Today, the American Cancer Society made a long-overdue shift in its breast-cancer screening recommendations, finally aligning itself with scores of studies that have documented the pitfalls of mammograms for decades. Since 2003, the ACS has suggested that women get annual mammograms and clinical breast exams after age 40, making it one of the most prominent cheerleaders for early and frequent screenings.
The new guidelines advise that women without heightened risk of breast cancer begin annual mammograms at age 45 and switch to every other year when they reach age 54, as long as they’re expected to live for another decade. This recommended decrease in screenings may seem backwards, but it makes sense in the arc of a woman’s aging body. After menopause, tumors that arise are less likely to be the more dangerous, fast-growing kind; and a woman’s breast tissue changes, making her mammograms easier for doctors to decode. The ACS has also categorically withdrawn its support for clinical breast exams, wherein a medical practitioner feels for breast abnormalities with his or her hands.

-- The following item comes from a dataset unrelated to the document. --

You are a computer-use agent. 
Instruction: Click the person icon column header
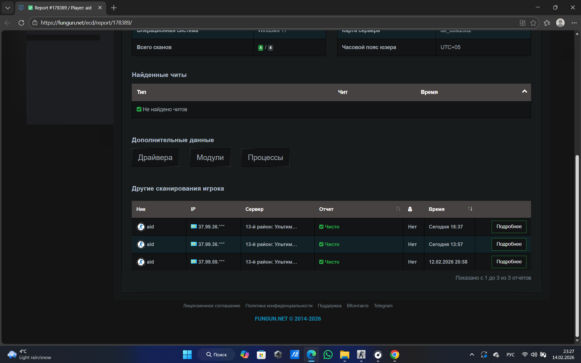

If young women never get clinical breast exams or mammograms, how will they ever find out if they develop breast cancer? The ACS’s new recommendations seem to leave breast self-exams as the only option; a doctor who sees and feels a person’s breasts once a year (and many, many more breasts in the interim) may not be able to recognize the kinds of suspicious changes that the patient could identify by feeling her own breasts every month. But self-exams have been widely discredited by medical authorities, too, for begetting the same kinds of unnecessary biopsies and treatment for non-life-threatening cancers that mammograms do.
In the end, it comes down to a numbers game. Of course, some lives would be saved by more frequent breast screenings, but the breast cancers most likely to be found in a screening mammogram (that is, not a diagnostic one, which is performed when a patient already has symptoms or a lump) are ones that are never fated to become invasive or life-threatening. And by the time a screening detects the most aggressive, metastasizing cancer, it’s nearly always too late. The cancers in the middle—the life-threatening ones that a mammogram can catch early enough to halt—are extraordinarily rare. One thousand 50-year-old women have to get annual mammograms for an entire decade to save just one life.
As an advocacy group, the ACS’s power is directly proportional to the number of people who have had cancer or believe themselves to be at risk for cancer; it is not an impartial scientific or medical organization. Like the Susan G. Komen organization, which has pushed aggressive breast-cancer screening under the philosophy that only you can prevent your own death from breast cancer—and reiterated that position in response to the ACS’s new standards—the ACS has endorsed early-and-often mammograms despite their risk of false positives and over-diagnosis. Over-diagnosis by mammogram can perpetuate a cycle of pro-mammogram myth, too. A person whose mammogram caught a slow-growing cancer that would have never caused her health problems becomes a cancer survivor; she believes that the mammogram saved her life, and testifies to the efficacy of the test.
Medical research provides no satisfying answer for concerned patients looking for the best way to reduce their risk of suffering and dying of undiagnosed breast cancer. Mammograms, breast self-exams, and clinical breast exams have all led to unnecessary medical treatment for benign breast abnormalities or non-invasive cancers. When we’ve been told over and over again that it’s our responsibility to prevent our own death from breast cancer, it’s hard to turn around and kick our vigilance down a notch—but for now, that’s the best we can do.